-------- INFORMATION PROVIDED

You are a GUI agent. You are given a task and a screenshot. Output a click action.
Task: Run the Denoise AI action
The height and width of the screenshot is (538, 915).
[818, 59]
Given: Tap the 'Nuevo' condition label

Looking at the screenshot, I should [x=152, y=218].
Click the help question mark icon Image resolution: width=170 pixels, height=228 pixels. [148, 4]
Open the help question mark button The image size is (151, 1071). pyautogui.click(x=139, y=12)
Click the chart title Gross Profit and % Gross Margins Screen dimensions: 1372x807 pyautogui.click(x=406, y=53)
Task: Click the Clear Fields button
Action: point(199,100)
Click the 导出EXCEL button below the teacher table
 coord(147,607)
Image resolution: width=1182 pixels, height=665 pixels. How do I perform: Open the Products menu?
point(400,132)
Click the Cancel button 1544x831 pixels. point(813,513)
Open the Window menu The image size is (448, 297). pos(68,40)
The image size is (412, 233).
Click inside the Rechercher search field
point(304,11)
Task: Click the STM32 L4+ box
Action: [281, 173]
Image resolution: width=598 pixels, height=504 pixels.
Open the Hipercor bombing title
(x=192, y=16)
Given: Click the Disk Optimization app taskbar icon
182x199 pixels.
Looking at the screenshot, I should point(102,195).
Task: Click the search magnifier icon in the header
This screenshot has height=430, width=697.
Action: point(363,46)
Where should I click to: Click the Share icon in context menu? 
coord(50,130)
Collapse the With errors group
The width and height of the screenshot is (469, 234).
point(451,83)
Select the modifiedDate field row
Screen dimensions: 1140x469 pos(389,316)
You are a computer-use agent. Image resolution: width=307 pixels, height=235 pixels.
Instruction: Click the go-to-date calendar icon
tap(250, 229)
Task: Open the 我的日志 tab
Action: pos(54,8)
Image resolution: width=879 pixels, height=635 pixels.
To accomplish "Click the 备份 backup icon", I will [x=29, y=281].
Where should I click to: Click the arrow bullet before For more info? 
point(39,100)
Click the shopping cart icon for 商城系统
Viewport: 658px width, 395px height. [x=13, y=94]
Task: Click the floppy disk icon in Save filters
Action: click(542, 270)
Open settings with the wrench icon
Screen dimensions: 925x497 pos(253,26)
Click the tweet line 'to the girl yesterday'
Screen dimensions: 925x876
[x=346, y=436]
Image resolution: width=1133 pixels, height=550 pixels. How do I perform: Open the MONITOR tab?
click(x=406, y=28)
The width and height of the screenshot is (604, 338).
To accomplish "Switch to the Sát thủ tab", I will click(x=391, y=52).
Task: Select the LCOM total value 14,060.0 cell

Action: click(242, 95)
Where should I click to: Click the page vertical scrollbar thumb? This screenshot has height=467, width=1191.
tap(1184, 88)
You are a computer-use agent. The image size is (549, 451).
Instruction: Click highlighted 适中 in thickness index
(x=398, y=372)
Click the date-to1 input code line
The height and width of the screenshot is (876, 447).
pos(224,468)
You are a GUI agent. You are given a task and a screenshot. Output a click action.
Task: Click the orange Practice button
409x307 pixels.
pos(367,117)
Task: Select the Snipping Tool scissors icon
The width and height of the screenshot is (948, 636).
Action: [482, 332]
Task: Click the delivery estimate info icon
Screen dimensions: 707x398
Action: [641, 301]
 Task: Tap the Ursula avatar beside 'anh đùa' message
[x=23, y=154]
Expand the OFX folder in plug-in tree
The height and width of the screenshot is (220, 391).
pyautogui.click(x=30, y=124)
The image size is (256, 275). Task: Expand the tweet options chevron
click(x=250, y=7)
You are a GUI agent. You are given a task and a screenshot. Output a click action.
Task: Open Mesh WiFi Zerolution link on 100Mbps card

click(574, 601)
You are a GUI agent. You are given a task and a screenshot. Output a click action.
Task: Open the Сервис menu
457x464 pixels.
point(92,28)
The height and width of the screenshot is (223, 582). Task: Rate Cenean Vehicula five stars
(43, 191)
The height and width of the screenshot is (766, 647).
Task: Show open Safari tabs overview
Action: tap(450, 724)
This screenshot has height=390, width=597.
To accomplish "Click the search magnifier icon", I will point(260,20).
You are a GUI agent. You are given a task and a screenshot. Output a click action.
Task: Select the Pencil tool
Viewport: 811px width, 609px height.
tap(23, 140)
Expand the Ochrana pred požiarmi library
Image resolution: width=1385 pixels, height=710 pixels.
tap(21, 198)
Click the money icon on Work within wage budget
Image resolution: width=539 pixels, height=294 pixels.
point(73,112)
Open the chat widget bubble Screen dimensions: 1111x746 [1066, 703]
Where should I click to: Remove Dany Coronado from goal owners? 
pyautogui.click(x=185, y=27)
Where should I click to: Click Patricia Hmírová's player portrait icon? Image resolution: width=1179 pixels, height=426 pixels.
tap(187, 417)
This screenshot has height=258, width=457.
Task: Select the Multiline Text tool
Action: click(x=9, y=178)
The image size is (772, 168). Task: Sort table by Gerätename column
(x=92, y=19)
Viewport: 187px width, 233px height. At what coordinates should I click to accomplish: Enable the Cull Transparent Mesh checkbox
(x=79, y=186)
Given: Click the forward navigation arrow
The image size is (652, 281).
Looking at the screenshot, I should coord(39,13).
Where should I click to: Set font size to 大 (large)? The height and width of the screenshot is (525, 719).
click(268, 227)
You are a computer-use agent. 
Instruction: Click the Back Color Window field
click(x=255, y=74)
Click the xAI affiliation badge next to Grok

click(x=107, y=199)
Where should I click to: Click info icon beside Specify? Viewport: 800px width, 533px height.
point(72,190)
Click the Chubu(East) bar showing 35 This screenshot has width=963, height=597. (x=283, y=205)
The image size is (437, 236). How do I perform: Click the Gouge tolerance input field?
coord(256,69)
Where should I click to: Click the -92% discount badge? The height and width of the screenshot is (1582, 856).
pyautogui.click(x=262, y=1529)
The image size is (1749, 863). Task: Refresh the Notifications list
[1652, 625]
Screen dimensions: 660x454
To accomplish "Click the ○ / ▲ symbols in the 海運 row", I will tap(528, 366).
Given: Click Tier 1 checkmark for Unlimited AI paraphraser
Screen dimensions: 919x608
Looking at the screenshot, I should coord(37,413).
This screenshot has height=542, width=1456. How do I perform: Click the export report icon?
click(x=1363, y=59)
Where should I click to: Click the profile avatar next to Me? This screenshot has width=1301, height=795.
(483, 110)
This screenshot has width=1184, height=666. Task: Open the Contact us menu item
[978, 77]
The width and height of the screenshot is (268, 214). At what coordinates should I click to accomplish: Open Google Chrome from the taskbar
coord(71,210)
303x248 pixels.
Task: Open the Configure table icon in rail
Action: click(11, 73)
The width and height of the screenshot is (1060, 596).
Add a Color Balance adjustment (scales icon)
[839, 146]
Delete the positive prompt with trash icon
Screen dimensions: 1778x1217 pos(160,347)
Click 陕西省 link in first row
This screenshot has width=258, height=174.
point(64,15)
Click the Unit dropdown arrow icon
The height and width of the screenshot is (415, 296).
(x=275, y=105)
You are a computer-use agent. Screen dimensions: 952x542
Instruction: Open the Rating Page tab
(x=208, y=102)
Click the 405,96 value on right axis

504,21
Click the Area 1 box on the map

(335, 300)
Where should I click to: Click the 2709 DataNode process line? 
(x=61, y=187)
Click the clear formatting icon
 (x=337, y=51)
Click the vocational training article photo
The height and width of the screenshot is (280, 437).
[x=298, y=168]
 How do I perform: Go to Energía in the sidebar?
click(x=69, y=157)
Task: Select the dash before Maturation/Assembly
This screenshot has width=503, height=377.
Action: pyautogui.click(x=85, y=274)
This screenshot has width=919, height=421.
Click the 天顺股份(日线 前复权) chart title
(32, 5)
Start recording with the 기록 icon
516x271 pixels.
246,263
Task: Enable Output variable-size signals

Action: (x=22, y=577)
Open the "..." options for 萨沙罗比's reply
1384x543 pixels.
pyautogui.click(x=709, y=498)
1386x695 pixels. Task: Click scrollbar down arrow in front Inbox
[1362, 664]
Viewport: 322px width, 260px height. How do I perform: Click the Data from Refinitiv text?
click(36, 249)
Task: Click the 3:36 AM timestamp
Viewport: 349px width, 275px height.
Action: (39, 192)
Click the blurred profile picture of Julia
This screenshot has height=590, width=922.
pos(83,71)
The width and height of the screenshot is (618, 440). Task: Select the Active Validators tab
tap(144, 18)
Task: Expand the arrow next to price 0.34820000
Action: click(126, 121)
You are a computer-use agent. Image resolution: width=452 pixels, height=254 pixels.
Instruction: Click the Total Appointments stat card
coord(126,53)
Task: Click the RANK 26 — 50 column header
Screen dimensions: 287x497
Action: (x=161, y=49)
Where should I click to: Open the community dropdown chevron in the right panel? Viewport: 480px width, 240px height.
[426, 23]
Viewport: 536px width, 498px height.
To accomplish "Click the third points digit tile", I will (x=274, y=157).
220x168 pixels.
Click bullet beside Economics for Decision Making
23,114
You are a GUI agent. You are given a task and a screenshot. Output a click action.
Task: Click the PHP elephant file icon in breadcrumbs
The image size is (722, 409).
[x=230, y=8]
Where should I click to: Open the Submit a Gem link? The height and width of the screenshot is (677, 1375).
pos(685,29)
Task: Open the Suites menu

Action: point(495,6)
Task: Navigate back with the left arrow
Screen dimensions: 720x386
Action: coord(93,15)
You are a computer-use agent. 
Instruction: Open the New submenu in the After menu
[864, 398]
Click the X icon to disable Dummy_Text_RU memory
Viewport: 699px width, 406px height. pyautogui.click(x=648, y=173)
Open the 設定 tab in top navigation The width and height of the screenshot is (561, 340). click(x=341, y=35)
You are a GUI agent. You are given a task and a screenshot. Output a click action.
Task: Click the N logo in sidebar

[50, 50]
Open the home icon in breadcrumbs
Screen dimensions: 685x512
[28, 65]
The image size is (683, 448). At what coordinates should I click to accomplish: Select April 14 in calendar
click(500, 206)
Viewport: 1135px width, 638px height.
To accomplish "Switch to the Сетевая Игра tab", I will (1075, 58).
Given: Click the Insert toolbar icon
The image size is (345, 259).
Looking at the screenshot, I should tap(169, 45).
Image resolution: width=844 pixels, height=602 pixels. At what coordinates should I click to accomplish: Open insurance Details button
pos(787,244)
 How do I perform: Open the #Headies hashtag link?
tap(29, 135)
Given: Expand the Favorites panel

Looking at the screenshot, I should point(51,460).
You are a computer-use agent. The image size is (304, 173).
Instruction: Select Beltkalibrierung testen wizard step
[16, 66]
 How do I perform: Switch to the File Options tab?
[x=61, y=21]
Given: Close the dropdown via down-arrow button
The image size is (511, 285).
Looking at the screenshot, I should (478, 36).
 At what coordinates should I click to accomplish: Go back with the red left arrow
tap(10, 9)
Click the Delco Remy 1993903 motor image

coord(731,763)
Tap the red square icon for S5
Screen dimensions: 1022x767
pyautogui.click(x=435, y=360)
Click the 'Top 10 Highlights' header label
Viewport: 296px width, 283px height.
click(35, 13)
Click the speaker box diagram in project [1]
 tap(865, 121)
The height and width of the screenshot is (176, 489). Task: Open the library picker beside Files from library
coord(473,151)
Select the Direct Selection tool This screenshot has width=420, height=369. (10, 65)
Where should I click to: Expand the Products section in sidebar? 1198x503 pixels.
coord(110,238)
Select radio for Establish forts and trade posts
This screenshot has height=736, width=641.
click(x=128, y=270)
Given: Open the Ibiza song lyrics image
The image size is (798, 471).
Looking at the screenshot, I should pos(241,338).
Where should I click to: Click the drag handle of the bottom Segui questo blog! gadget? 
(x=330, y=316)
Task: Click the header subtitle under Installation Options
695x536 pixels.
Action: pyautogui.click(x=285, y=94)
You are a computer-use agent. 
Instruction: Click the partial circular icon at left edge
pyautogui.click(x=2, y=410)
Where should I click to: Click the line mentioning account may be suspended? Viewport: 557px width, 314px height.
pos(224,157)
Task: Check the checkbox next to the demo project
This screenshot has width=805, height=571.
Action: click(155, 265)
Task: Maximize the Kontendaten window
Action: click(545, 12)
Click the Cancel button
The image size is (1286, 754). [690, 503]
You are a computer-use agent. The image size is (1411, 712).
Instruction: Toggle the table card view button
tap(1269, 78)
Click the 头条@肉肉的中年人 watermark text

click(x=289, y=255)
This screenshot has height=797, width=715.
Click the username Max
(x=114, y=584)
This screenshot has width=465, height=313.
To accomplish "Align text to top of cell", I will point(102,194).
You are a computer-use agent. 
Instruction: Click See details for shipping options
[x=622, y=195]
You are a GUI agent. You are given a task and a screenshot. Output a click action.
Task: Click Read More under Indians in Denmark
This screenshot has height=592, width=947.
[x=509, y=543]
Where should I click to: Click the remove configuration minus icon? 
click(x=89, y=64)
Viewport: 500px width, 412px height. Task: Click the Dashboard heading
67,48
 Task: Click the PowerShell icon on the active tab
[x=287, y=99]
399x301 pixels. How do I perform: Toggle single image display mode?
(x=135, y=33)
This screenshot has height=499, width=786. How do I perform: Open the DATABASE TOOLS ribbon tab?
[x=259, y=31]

----------------

Every line above in which the word "will" occurs needs to be copied.

WRITTEN ANSWER
To accomplish "Click the 备份 backup icon", I will [x=29, y=281].
To accomplish "Switch to the Sát thủ tab", I will click(x=391, y=52).
To accomplish "Click the search magnifier icon", I will point(260,20).
To accomplish "Click the ○ / ▲ symbols in the 海運 row", I will tap(528, 366).
To accomplish "Click the third points digit tile", I will (x=274, y=157).
To accomplish "Switch to the Сетевая Игра tab", I will (1075, 58).
To accomplish "Align text to top of cell", I will point(102,194).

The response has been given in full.